### 本文
- - - - - - -

「人•自然•地球共生プロジェクト」課題2第21回研究連絡会議議事録

1.日時:1.日時:平成16年8月31日(火) 14:00−16:00
2.場所:海洋研究開発機構横浜研究所(横浜市金沢区昭和町 3173-25)
交流棟2階 小会議室

議事次第:

1. 開会挨拶

2.各グループからの進捗状況報告

(1)高解像度AGCMを用いて重力波抵抗パラメタリゼーションを改良する試み (渡辺真吾)

KISSME成層圏化学版の成層圏の温度場の季節変化や熱帯循環の再現性向上のために、Hinesによるパラメタリゼーションを導入している。高解像度T213L250 GCMによる重力波の直接シミュレーションの結果と、そこから導いた重力波ソースをHinesパラメタリゼーションに入力して行った診断計算の結果を比較し、Hinesパラメタリゼーションの性能を評価した。結果として、特にHinesパラメタリゼーションで無視している重力波の緯度方向の伝播が大きく大循環の再現性に影響を与えることが明らかになった。今後は緯度方向に伝播する重力波の性質をより詳しく調べると共に、現在のHinesパラメタリゼーションと高解像度GCMから導いたソースの組み合わせによって、大気海洋結合モデルの中層大気がどのていど現実的に再現されうるかのテストを行っていく。


(2)DGVMの開発状況について(佐藤 永)

樹冠内の光分布の求め方と、樹冠の枯れ上げ方に関するアルゴリズムを一部変更した。これらによって、モデルの構造的に気になる点は全てFIXされ、現在、木本の成長に関するパラメーター推定作業に入った。


(3)大気-陸域結合炭素循環モデルの開発進捗状況 (加藤 知道)

4月から現在までに、(1)SimCYCLE-MATSIRO‐AGCM結合モデルのパラメータチュー ニング、(2)C4MIP対応のモデル開発(土地利用変化プロセスの組み込み、インタフェー スの整備)、(3)C4MIP対応の実験を行ってきた。
(1)の中では、フェノロジー部分の改良&調整やCO2等の環境データの入力ミス等の解消、植物パラメータの調節を行った。これにより、当初見られた生産力の過小評価を正すことに成功し、そのLAIとNPPの全球分布は、NOAA AVHRRの衛星画像から得られたLAIやISLSCPによる17の生態系モデルによるNPPのものに対して、リーズナブルな一致を示した。(2)については、C4MIPプロトコル指定の外部強制力(sst,、CO2濃度、化石燃料放出、海洋CO2フラックス、陸面CO2フラックス、土地利用変化)の導入や、各種変数の出力などのモデルの改良を行った。(3)については、現在、実験開始に向けたテストラン行っている状態であり、(2)が終了次第、本格始動する予定である。

- - - - - - -

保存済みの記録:
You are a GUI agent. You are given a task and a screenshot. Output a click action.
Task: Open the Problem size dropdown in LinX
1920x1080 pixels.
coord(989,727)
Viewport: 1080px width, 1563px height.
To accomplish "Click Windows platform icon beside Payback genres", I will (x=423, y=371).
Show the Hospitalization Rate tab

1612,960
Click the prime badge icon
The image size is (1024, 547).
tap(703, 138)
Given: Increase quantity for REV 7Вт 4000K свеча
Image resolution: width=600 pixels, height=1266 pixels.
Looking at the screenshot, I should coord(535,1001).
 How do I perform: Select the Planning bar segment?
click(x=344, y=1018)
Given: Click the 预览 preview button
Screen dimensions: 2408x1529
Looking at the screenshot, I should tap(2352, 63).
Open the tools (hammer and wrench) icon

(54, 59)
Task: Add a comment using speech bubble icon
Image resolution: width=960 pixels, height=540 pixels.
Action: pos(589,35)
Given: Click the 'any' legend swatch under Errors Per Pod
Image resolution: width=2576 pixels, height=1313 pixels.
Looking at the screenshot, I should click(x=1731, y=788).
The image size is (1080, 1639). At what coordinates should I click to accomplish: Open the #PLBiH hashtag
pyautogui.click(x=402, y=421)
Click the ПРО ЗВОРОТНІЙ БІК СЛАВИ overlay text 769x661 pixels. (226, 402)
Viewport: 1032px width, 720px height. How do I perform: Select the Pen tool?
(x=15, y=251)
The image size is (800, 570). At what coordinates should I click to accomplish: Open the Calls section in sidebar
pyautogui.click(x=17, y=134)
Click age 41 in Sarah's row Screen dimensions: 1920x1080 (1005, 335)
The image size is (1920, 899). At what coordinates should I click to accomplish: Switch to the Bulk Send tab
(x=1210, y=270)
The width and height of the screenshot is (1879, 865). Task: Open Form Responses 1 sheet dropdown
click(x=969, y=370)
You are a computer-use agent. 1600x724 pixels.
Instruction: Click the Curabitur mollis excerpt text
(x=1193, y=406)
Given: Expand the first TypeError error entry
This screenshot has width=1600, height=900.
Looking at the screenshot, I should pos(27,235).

- - - - - - -

### 取り組む課題
(1) 議事録について、次の問いに答えなさい。
(a) 会議はどこで開かれたか。
(b) 佐藤永の報告によると、モデルの構造的な問題を修正したあと、現在どの作業に入ったか。
(c) 渡辺真吾の報告で、大循環の再現性に大きく影響を与えることが明らかになったのは何か。
(2) 記録のうち、「Viewport: 1032px width, 720px」を含む行から「Click age 41」を含む行までについて、「Calls」を「Contacts」に置き換え、それ以外は変えずに書き直しなさい。示すのはこの範囲の行だけとする。

### 各課題の解答
(1)
(a) 海洋研究開発機構横浜研究所(横浜市金沢区昭和町 3173-25)交流棟2階の小会議室である。
(b) 木本の成長に関するパラメーター推定作業である。
(c) Hinesパラメタリゼーションで無視している、重力波の緯度方向の伝播である。

(2)
Viewport: 1032px width, 720px height. How do I perform: Select the Pen tool?
(x=15, y=251)
The image size is (800, 570). At what coordinates should I click to accomplish: Open the Contacts section in sidebar
pyautogui.click(x=17, y=134)
Click age 41 in Sarah's row Screen dimensions: 1920x1080 (1005, 335)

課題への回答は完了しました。